Data to use:
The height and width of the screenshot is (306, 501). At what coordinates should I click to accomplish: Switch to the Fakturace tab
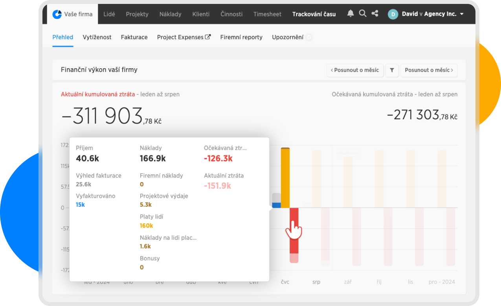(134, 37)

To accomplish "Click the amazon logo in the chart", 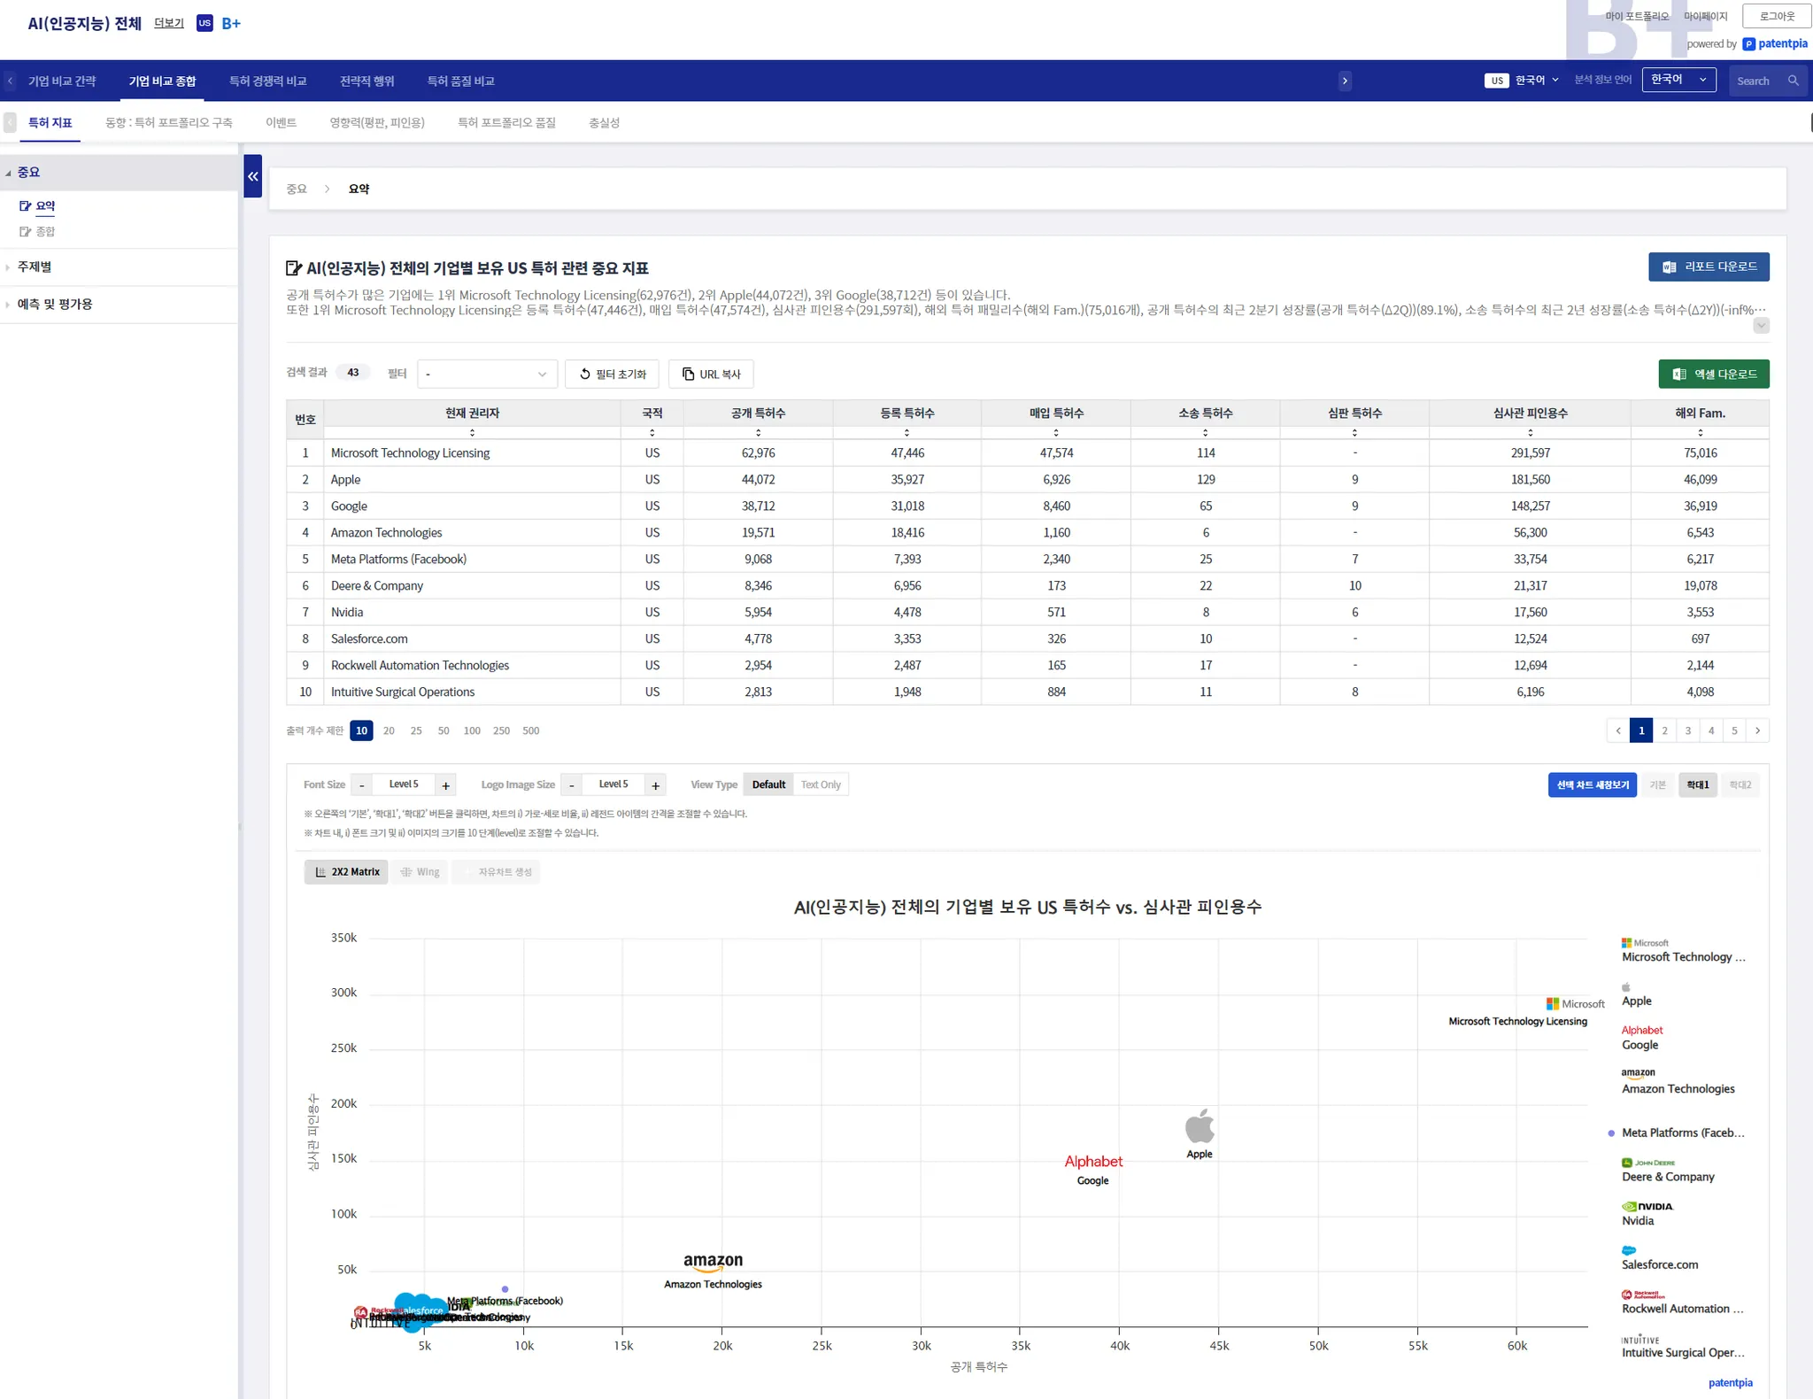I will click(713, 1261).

---

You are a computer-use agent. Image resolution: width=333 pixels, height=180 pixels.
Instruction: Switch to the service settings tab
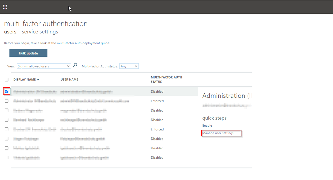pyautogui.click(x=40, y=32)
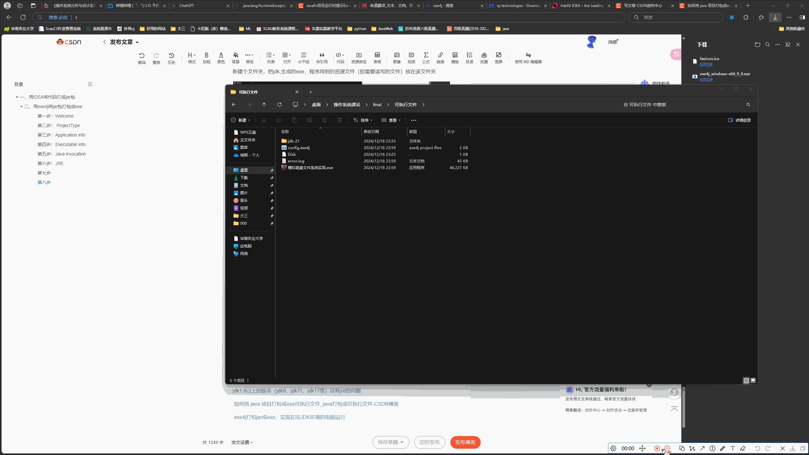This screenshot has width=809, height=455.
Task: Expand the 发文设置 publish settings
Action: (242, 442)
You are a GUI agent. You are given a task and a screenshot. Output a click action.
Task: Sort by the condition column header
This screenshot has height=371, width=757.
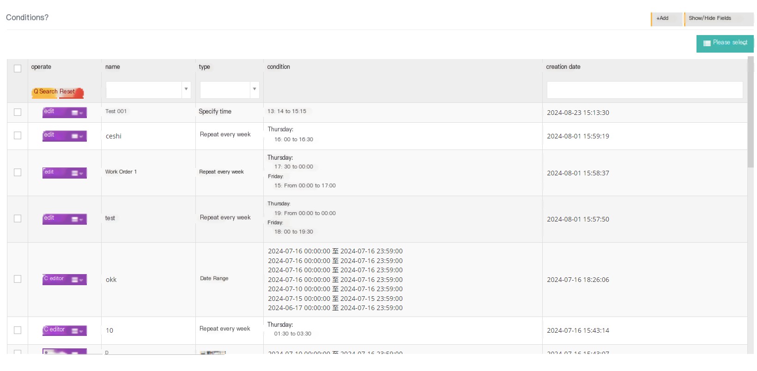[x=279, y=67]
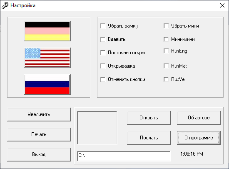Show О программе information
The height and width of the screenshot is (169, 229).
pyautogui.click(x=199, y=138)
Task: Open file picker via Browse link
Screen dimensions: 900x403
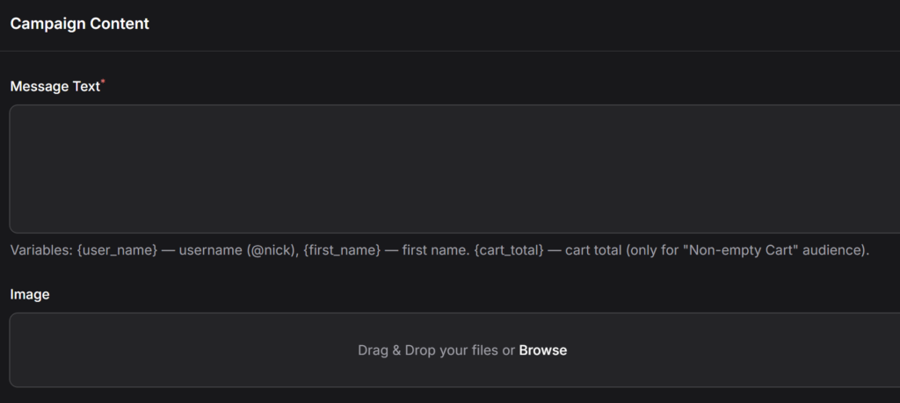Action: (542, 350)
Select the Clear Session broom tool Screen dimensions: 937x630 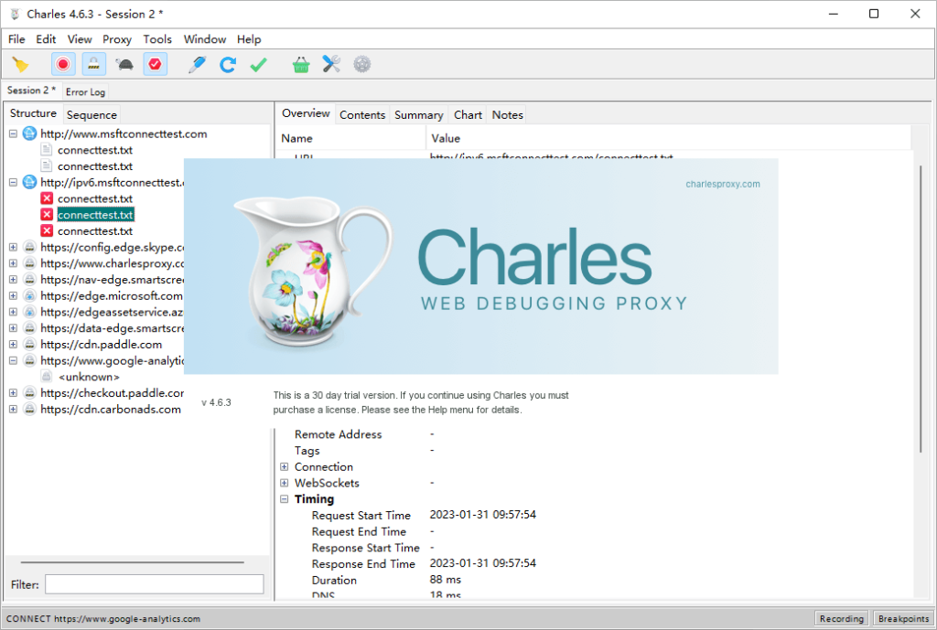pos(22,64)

--

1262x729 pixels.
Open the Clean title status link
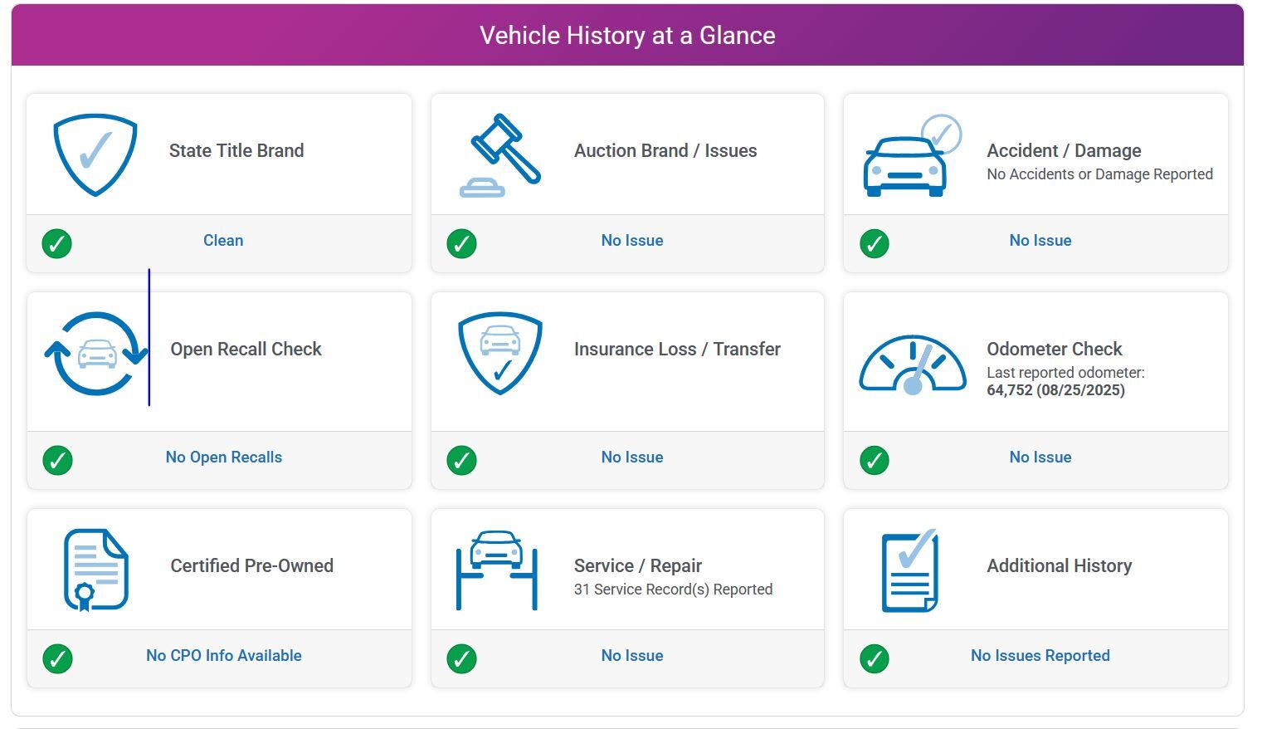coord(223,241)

What you have to do: Which of the lines above contain the string "settings"? Copy each of those lines in full, matching case exactly.

Written answer:
Instruction: Switch to the service settings tab
Task: Expand the 发文设置 publish settings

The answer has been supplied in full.